-- begin Supplied passage --

Russia announces its exit from Council of Europe, but it may be expelled

The Secretary General of the Council of Europe has received formal notification of the Russian Federation’s withdrawal from the European Convention on Human Rights and information about its intention to denounce it”, announced Daniel Holtgen, spokesman of the Council of Europe, on Tuesday 15 March in Strasbourg.

It was 5.30 pm. Since the beginning of the morning, the Parliamentary Assembly, meeting in extraordinary session, had been debating the possibility of initiating the procedure for excluding Russia. The vote that was to follow this “historic day” was a foregone conclusion, with everyone counting on a majority in favour of a green light for the Committee of Ministers, which was to formalise its decision on Thursday.

Faced with this now unavoidable process, Moscow preferred to take everyone by storm and announced its own voluntary and assumed departure from the oldest pan-European organisation, founded in 1949 to defend the Rule of law, democracy and human rights.

-- end Supplied passage --
-- begin Material shown --

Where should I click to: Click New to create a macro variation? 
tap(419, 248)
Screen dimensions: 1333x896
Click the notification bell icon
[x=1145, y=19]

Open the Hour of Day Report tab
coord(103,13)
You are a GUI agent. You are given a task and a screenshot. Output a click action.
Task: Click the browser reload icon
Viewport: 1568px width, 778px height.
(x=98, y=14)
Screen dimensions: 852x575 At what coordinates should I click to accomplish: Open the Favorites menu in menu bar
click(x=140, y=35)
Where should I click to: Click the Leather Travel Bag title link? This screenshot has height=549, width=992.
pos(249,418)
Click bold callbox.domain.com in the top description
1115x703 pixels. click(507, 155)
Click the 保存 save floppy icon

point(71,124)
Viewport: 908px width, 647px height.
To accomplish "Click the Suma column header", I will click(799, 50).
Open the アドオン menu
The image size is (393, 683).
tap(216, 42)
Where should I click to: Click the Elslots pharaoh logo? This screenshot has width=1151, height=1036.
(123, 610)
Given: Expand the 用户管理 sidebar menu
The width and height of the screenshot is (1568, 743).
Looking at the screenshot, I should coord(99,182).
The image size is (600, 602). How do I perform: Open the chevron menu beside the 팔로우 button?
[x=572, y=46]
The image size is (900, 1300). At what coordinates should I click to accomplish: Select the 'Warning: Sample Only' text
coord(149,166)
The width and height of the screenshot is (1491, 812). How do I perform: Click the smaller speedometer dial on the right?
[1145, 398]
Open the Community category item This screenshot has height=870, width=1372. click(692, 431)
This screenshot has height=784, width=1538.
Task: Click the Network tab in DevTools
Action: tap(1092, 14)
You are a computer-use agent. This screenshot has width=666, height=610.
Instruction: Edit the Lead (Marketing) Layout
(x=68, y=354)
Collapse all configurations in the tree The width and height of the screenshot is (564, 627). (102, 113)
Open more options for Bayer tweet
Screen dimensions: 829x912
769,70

-- end Material shown --

In the passage on Russia's departure from the Council of Europe, rewrite the part that opens with the words "It was 5.30" and closes with "and human rights.", replacing "extraordinary session" with "special session".

It was 5.30 pm. Since the beginning of the morning, the Parliamentary Assembly, meeting in special session, had been debating the possibility of initiating the procedure for excluding Russia. The vote that was to follow this “historic day” was a foregone conclusion, with everyone counting on a majority in favour of a green light for the Committee of Ministers, which was to formalise its decision on Thursday.

Faced with this now unavoidable process, Moscow preferred to take everyone by storm and announced its own voluntary and assumed departure from the oldest pan-European organisation, founded in 1949 to defend the Rule of law, democracy and human rights.